> Requirement
Beneath this line is the data. Output exactly the lines from the line with "The height and width of the screenshot is (589, 1093)." to the line with "The image size is (899, 430).", both ends included, and nothing more.
Data for this exercise START
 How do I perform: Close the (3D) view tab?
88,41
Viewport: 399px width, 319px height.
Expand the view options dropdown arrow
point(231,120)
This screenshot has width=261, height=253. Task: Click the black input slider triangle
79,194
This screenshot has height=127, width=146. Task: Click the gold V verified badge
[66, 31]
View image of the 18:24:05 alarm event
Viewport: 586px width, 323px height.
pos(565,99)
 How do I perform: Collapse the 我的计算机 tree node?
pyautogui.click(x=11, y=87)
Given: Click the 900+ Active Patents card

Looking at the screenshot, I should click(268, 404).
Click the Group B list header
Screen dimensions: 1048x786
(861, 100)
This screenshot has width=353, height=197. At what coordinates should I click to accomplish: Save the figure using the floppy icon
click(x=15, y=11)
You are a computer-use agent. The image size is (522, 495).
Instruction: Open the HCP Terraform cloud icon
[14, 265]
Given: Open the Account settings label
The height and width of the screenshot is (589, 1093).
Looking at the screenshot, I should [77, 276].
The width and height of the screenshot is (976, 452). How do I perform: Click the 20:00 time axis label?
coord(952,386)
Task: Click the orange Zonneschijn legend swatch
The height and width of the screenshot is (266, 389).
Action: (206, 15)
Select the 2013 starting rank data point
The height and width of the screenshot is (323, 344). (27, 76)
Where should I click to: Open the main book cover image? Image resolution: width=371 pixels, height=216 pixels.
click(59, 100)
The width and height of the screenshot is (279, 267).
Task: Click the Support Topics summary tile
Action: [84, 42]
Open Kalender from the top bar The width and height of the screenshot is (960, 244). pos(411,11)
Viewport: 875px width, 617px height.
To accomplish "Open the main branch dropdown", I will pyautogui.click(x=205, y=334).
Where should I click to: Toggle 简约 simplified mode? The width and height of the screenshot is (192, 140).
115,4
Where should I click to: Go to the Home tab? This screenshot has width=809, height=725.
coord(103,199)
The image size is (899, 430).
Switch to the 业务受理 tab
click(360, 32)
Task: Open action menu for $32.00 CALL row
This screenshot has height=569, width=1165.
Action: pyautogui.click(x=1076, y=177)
Data for this exercise END
> Your response
The height and width of the screenshot is (589, 1093).
Looking at the screenshot, I should [77, 276].
The width and height of the screenshot is (976, 452). How do I perform: Click the 20:00 time axis label?
coord(952,386)
Task: Click the orange Zonneschijn legend swatch
The height and width of the screenshot is (266, 389).
Action: (206, 15)
Select the 2013 starting rank data point
The height and width of the screenshot is (323, 344). (27, 76)
Where should I click to: Open the main book cover image? Image resolution: width=371 pixels, height=216 pixels.
click(59, 100)
The width and height of the screenshot is (279, 267).
Task: Click the Support Topics summary tile
Action: [84, 42]
Open Kalender from the top bar The width and height of the screenshot is (960, 244). pos(411,11)
Viewport: 875px width, 617px height.
To accomplish "Open the main branch dropdown", I will pyautogui.click(x=205, y=334).
Where should I click to: Toggle 简约 simplified mode? The width and height of the screenshot is (192, 140).
115,4
Where should I click to: Go to the Home tab? This screenshot has width=809, height=725.
coord(103,199)
The image size is (899, 430).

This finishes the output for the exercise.